I'm not sure I totally agree with the approach above because generally the number of columns I want to be added and not overridden is an order of magnitude larger than the columns I do want overridden. I would inevitably do update(df1, df2, on = :id, overwrite = [:income], add = :)
because I don't want to specify all of the demographic variables to tack on individually.
An additional problem: We have 5 different join
functions, and all of them, save maybe antijoin
, could use this kind of feature. I'm worried that we will have to re-invent complicated rules for the creation of new columns.
Yeah, as usual - given the Stata experience - is it possible to put some proposal to start with?
The SQL syntax I find it easier (example of in-place),
UPDATE
t1
SET
t1.c1 = COALESCE(t1.c1, t2.c1)
FROM
t1
INNER JOIN t2
ON t1.id = t2.id
;
@Nosferican this is mostly what I have imagined ideally but without metaprogramming it is hard to come up with a concise syntax, i.e. it could be something like:
update!(fun, df1, df2, on=:id)
where fun
would get two data frames as an argument having only matching rows in df1
and df2
and would follow the same rules of processing output as in combine(fun, df)
. Then what it produces would be appended to df1
and if the produced result would have columns that match the existing column then the column would be updated in matching places.
So your example would read:
update!(t1, t2, on=:id) do (t1, t2)
return (c1 = coalesce.(t1.c1, t2.c2),)
end
This would be almost fully flexible (it would not allow full column replacement, but it is easy enough to almost achieve it using leftjoin
).
Still I am not fully happy with this (nor any other syntax I could come up with).
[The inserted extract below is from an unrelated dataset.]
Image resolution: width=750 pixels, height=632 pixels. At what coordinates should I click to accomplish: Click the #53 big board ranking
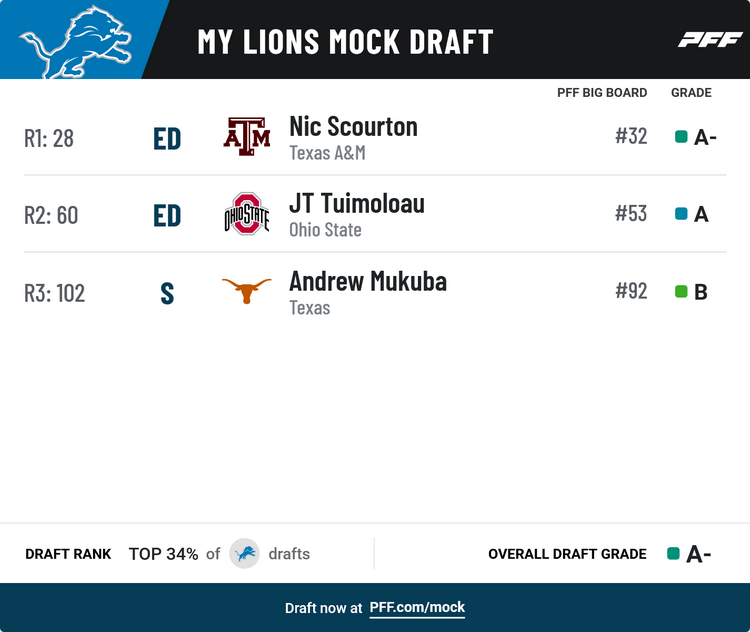click(631, 214)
But maybe we will find the update!
I propose "good enough"?
OK. I have thought about it and here are some conclusions. Joins in DataFrames.jl work in three steps (I omit implementation details):
- ROW MATCHING: appropriately resize
df1
anddf2
in terms of rows, drop fromdf2
joining columns, create two vectors indicating if given row was originally present indf1
anddf2
- TABLE MERGING: merge resized
df1
anddf2
- POST PROCESSING: optionally add a column which is a transformation of indicator column
What we discuss here is essentially replacing TABLE MERGING step by a custom function. This means (I give na example on leftjoin
but it applies to all other joins) that:
leftjoin(df1, df2, on=cols)
can be seen as calling
leftjoin(default_joiner, df1, df2, on=cols)
where default_joiner
is a function taking 4 arguments (resized df1
, resized df2
, vector of row indicators for df1
, vector of row indicators for df2
) and performs a merge of these two data frames (by default just hcat
-ing them; note that default_joiner
mutates the first argument passed in place).
And actually we could expose this leftjoin(default_joiner, df1, df2, on=cols)
as a public API and allow for users to provide custom joiners (where all things that are asked for can be implemented, most probably using do
block).
Now if we went this way it is also natural how leftjoin!
should be defined. Currently leftjoin
passes to default_joiner
a copy of df1
. Now leftjoin!
would manipulate df1
in place before passing it to default_joiner
and by this the effect would be that leftjoin!
would mutate df1
in place as needed.
The only problem is that leftjoin(custom_joiner, df1, df2, on=cols)
is a very low level API, but maybe it is good enough for practical purposes?
I also found this feature would be much helpful in our work.
the update!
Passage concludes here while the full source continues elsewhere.